Neutrophil Toll-Like Receptor 9 Expression and the Systemic Inflammatory Response in Acetaminophen-Induced Acute Liver Failure

Publikation

Neutrophil Toll-Like Receptor 9 Expression and the Systemic Inflammatory Response in Acetaminophen-Induced Acute Liver Failure

Wissenschaftlicher Artikel/Review - 01.01.2016

Manakkat Vijay Godhev K, Ma Yun, Wendon Julia A, Chokshi Shilpa, Willars Chris, Auzinger Georg, Bernal William, Taylor Nicholas J, Markwick Lee J L, Tranah Thomas H, McPhail Mark J W, Riva Antonio, Bernsmeier Christine, Patel Vishal, Ramage Stephen, Abeles Robin D, Ryan Jennifer M, Shawcross Debbie L

Zitation

Manakkat Vijay G, Ma Y, Wendon J, Chokshi S, Willars C, Auzinger G, Bernal W, Taylor N, Markwick L, Tranah T, McPhail M, Riva A, Bernsmeier C, Patel V, Ramage S, Abeles R, Ryan J, Shawcross D. Neutrophil Toll-Like Receptor 9 Expression and the Systemic Inflammatory Response in Acetaminophen-Induced Acute Liver Failure. Crit Care Med 2016; 44:43-53.

Art

Wissenschaftlicher Artikel/Review (Englisch)

Zeitschrift

Crit Care Med 2016; 44

Veröffentlichungsdatum

01.01.2016

eISSN (Online)

1530-0293

Seiten

43-53

Kurzbeschreibung/Zielsetzung

OBJECTIVES
There is a marked propensity for patients with acetaminophen-induced acute liver failure to develop sepsis, which may culminate in multiple organ failure and death. Toll-like receptors sense pathogens and induce inflammatory responses, but whether this is protective or detrimental in acetaminophen-induced acute liver failure remains unknown.

DESIGN, SETTING, AND PATIENTS
We assessed Toll-like receptor expression on circulating neutrophils and their function in 24 patients with acetaminophen-induced acute liver failure and compared with 10 healthy controls.

INTERVENTIONS
Neutrophil Toll-like receptor 2, -4, and -9 expression and cytokine production and function were studied ex vivo at baseline and following stimulation with lipopolysaccharide, oligodeoxynucleotides, ammonium chloride, and interleukin-8. To examine the influence of acetaminophen-induced acute liver failure plasma and endogenous DNA on Toll-like receptors-9 expression, healthy neutrophils were incubated with acetaminophen-induced acute liver failure plasma with and without deoxyribonuclease-I.

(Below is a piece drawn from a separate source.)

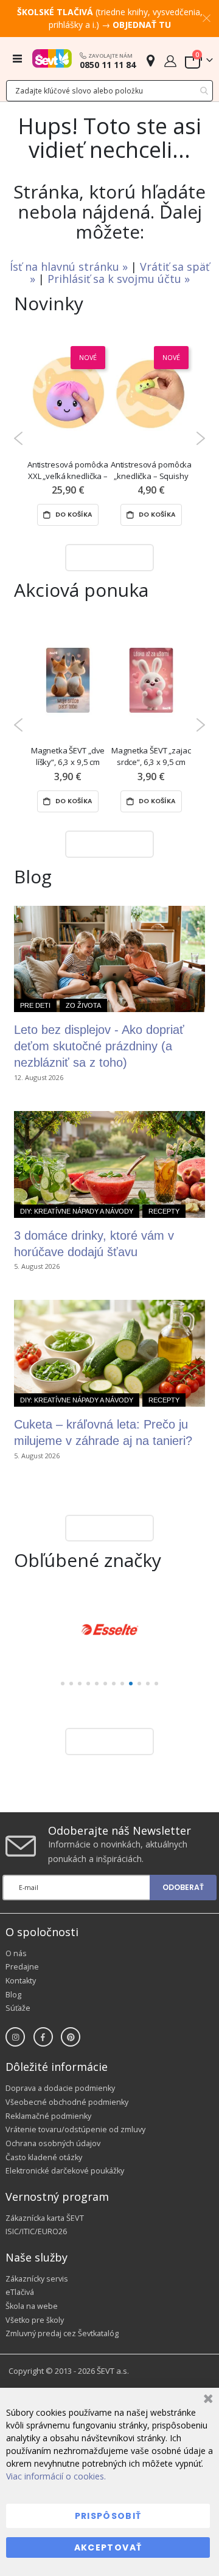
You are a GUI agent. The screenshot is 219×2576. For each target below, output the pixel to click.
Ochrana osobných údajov (52, 2143)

MEASUREMENTS AND MAIN RESULTS
Circulating neutrophil Toll-like receptor 9 expression was increased in acetaminophen-induced acute liver failure on day 1 compared with healthy controls (p = 0.0002), whereas Toll-like receptor 4 expression was decreased compared with healthy controls (p < 0.0001). Toll-like receptor 2 expression was unchanged. Neutrophil phagocytic activity was decreased, and spontaneous oxidative burst increased in all patients with acetaminophen-induced acute liver failure compared with healthy controls (p < 0.0001). Neutrophil Toll-like receptor 9 expression correlated with plasma interleukin-8 and peak ammonia concentration (r = 0.6; p < 0.05) and increased with severity of hepatic encephalopathy (grade 0-2 vs 3/4) and systemic inflammatory response syndrome score (0-1 vs 2-4) (p < 0.05). Those patients with advanced hepatic encephalopathy (grade 3/4) or high systemic inflammatory response syndrome score (2-4) on day 1 had higher neutrophil Toll-like receptor 9 expression, arterial ammonia concentration, and plasma interleukin-8 associated with neutrophil exhaustion. Healthy neutrophil Toll-like receptor 9 expression increased upon stimulation with acetaminophen-induced acute liver failure plasma, which was abrogated by preincubation with deoxyribonuclease-I. Intracellular Toll-like receptor 9 was induced by costimulation with interleukin-8 and ammonia.

CONCLUSION
These data point to neutrophil Toll-like receptor 9 expression in acetaminophen-induced acute liver failure being mediated both by circulating endogenous DNA as well as ammonia and interleukin-8 in a synergistic manner inducing systemic inflammation, neutrophil exhaustion, and exacerbating hepatic encephalopathy.